Competition Submission – Gratitude
December 3, 2022
As someone who often likes to romanticize some of the most mundane things in life, I sometimes get a little too caught up in my imagination. While, at times, this can be my Achilles’ heel, it is also my greatest strength. I have found that living life is all about finding a balance between being realistic and trying to achieve my seemingly impossible goals. The film La La Land, directed by Damien Chazelle, encapsulates a similar feeling of this internal struggle between living in reality and fantasy.
La La Land follows Mia, a young struggling actress, and Sebastian, a struggling jazz musician, who fall in love as they both try to follow their different dreams. Though the pair encourage each other’s wildest dreams throughout their relationship, in time, their fantasy ends as the two grow apart. The final scenes of the film include a fantastical music and dance sequence portraying what their life could have been had the pair stayed together, romanticizing the “what ifs” in life. The sequence depicts Mia and Sebastian in a house, smiling as their two small children run and play. Then, the illusion fades, and we enter a scene where the pair spot each other in Sebastian’s jazz club years after separating. They sit across the room from each other, having lived separate lives.
When I first saw this film, I was heartbroken and angry that Mia and Sebastian did not end up together. The second time I saw the film, I grew an appreciation for the bittersweet ending. By the third time, I finally felt I understood why the film had impacted me to such a great extent; it taught me that life is not perfect, and that if I have a dream, fate will not be the thing that makes my dreams come true. Rather, it will be my hard work and dedication.
Ever since I was young I have had a big imagination. I have dreamt up careers where I write and direct my own films or become a big-time fashion designer. However, as I have gotten older, people around me have told me that I need to be more realistic with my dreams. This has not deterred me from making steps toward accomplishing my dreams.

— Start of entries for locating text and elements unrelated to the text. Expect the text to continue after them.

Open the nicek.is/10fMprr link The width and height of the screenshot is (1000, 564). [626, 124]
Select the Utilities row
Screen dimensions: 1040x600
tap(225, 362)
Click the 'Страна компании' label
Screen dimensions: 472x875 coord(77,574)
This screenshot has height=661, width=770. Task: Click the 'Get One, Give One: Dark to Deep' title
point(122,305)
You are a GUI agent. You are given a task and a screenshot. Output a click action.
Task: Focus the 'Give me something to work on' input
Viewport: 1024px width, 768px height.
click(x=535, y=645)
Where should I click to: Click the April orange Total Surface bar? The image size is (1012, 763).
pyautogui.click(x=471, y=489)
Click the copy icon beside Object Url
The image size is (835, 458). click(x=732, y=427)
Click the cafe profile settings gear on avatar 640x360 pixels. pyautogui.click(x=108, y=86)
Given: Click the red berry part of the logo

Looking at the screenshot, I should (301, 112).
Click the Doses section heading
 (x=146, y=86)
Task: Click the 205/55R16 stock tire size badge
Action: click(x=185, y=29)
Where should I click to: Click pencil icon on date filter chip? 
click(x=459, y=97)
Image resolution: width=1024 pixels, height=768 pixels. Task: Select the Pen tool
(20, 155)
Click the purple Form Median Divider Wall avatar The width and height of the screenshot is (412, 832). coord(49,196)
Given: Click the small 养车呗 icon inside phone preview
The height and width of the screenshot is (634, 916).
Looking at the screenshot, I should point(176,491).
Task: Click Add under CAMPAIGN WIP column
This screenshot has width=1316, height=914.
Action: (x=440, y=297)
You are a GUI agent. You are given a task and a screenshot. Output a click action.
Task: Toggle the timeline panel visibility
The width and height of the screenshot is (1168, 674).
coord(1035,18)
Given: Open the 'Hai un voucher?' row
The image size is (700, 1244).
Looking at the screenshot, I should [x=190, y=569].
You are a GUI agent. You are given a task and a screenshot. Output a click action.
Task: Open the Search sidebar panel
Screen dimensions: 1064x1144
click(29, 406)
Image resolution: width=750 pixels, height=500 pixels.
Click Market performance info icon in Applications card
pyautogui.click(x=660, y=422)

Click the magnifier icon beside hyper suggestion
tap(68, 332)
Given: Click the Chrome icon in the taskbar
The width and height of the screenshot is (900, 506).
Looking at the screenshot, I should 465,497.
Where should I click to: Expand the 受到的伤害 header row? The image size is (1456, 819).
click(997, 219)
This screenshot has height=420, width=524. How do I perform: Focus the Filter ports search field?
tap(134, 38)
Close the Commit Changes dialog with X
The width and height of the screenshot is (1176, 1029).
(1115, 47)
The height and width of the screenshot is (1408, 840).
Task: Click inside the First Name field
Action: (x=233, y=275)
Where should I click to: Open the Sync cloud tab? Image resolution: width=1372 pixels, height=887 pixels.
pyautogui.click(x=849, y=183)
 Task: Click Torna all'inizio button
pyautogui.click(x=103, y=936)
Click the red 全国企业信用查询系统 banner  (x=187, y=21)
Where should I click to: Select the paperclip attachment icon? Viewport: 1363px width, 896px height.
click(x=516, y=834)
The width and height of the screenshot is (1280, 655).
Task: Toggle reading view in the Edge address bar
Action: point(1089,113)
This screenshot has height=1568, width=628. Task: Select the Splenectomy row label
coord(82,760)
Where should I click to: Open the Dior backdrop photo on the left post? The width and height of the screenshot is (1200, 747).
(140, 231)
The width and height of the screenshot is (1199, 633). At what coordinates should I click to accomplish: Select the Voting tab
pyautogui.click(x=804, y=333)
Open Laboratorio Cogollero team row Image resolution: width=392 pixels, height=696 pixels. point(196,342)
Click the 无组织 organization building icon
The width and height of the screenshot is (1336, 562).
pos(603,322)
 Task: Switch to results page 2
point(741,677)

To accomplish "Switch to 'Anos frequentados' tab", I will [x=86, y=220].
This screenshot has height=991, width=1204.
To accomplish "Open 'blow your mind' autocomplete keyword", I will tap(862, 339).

If I believe that I will never be able to make a movie, then I will never make a movie. If Mia had stopped attending auditions because she thought she couldn’t be a successful actress, she would have never landed the role that kickstarted her acting career. As I learned from La La Land and have seen time and time again in my own life, with enough hard work and persistence, even the most unimaginable ambitions can come true. The once detrimental romanticism of my dreams has now become what drives me.